"Sudahlah, wahai pendekar!" kata seorang kakek tua yang entah dari mana tiba-tiba berdiri di samping Japa, "Jangan kau paksakan untuk bertarung lagi! Lihatlah keadaanmu!"
Dengan menyemburkan ludah bercampur darah, Ki Geni membentak marah, "Jangan coba cari penyakit kakek tua!"
"Napasmu terdengar jelas betapa kamu sudah terengah-engah, nyaris kehabisan nafas. Ketahuilah, anak ini sekalipun masih ingusan, tapi aku yakin dia sanggup melayani keroyokan lima orang pendekar sekelasmu!"

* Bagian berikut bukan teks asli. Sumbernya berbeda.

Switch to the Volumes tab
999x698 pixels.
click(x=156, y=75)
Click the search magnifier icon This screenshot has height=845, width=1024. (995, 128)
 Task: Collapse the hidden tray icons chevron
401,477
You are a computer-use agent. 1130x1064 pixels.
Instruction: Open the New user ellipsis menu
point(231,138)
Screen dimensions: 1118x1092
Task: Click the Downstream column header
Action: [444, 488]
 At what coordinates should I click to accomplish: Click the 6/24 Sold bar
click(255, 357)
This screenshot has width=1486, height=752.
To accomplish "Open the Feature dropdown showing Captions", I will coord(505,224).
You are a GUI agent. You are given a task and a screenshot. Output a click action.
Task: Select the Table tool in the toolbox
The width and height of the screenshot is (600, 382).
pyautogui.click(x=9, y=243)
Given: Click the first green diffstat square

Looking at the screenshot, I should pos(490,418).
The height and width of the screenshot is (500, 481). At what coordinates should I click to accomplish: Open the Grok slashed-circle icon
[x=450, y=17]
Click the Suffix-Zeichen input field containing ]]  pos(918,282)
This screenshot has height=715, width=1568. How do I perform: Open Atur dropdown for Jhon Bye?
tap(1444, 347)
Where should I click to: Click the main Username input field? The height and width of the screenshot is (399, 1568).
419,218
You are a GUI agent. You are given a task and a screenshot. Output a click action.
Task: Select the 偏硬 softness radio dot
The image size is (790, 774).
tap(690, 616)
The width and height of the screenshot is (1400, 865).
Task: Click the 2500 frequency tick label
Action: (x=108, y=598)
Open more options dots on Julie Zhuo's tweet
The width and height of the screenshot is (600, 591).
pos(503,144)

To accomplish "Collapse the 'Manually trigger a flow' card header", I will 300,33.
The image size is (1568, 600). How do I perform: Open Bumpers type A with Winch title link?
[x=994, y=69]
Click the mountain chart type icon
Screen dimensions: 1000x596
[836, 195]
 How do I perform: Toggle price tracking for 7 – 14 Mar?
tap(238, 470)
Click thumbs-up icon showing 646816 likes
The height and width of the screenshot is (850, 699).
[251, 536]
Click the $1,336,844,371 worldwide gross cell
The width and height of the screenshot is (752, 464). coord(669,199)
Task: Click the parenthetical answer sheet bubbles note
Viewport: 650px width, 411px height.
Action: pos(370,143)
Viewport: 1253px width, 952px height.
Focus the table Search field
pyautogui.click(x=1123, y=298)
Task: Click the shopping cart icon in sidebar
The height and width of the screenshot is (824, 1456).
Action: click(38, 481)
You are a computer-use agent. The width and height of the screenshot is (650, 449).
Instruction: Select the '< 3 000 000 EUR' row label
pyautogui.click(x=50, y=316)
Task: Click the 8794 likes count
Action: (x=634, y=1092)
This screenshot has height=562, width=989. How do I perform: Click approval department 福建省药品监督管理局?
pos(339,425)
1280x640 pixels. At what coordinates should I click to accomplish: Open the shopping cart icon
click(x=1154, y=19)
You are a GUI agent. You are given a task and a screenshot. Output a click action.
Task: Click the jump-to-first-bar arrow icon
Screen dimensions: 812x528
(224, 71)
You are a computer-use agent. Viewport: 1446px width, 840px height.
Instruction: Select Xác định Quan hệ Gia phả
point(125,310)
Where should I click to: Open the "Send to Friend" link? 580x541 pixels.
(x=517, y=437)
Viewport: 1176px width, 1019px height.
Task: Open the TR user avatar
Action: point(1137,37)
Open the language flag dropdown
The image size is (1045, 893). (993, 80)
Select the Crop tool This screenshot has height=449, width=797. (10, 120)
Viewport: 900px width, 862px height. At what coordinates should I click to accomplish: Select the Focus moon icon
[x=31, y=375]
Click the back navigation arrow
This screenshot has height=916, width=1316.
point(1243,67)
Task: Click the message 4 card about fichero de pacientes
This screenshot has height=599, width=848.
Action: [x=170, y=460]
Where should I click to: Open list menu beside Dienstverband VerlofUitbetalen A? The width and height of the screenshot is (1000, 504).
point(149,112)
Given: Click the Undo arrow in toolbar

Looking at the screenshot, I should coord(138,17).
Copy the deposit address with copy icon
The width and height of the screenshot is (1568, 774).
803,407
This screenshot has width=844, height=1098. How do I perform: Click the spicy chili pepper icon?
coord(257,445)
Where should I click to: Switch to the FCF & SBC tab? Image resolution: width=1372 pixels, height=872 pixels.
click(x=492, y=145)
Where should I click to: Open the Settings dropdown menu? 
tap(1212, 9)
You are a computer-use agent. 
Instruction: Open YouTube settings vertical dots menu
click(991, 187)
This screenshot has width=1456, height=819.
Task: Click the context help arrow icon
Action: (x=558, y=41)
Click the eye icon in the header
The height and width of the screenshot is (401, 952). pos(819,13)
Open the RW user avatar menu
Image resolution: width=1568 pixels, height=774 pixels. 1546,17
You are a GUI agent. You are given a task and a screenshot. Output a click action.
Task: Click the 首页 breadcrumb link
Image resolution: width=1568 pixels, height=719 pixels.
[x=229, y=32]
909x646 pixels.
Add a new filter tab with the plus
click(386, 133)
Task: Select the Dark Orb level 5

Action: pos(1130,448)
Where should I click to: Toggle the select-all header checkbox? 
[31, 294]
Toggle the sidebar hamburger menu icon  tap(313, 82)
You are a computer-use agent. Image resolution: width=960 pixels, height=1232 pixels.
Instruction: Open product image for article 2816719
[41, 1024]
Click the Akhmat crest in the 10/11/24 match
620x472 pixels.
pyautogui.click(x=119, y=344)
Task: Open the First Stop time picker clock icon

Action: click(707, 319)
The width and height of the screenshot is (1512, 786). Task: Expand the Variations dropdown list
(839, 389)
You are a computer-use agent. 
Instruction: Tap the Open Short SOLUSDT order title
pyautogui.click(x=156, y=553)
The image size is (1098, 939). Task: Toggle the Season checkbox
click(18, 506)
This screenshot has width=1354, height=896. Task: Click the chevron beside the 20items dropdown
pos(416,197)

Di dalam hati Ki Geni percaya ucapan itu. Ia sudah melihat bukti bagaimana muridnya dibuat terkapar pingsan. "Persetan!"
"Kamu masih belum kapok dan masih penasaran? Ya sudah terserah!"
"Siapa dia, Eyang?" tanya Japa Dananjaya.
Eyang Dhara berpaling kepada Japa, lalu menjawab tenang sambil tersenyum, "Dia sama Ki Gong dulu yang pernah mengintai kita sampai tengah malam, tapi kemudian memilih mengambil langka seribu, kabur begitu saja!"
Kecut juga hati Ki Geni mendengar itu. Ia baru sadar bahwa kakek itu adalah Eyang Dhara, guru si bocah ingusan. Jika muridnya saja sudah demikian hebat, apalagi gurunya.
Awalnya tadi, Japa mendapat perintah dari Eyang Dhara yang telah membeli sekarung beras, untuk membagikannya kepada warga kampung miskin yang berada di sekitar wilayah pinggir hutan. Eyang Dhara juga melakukan hal yang sama di kampung sebelah.
Kebetulan saat tiba di lokasi, Japa melihat Ki Gong Wojo dan Ki Geni Pendekar Kidal, sedang melakukan pungutan liar kepada warga. Kedua penjahat itu sudah lama melakukan pemerasan kepada rakyat kecil, dengan dalih sebagai iuran keamanan.
Begitu melihat Japa, mata Ki Gong melihat sekeliling, takut jika ada kakek sakti di sekitar situ. "Aman," gumamnya setelah yakin bahwa bocah itu benar-benar sendirian.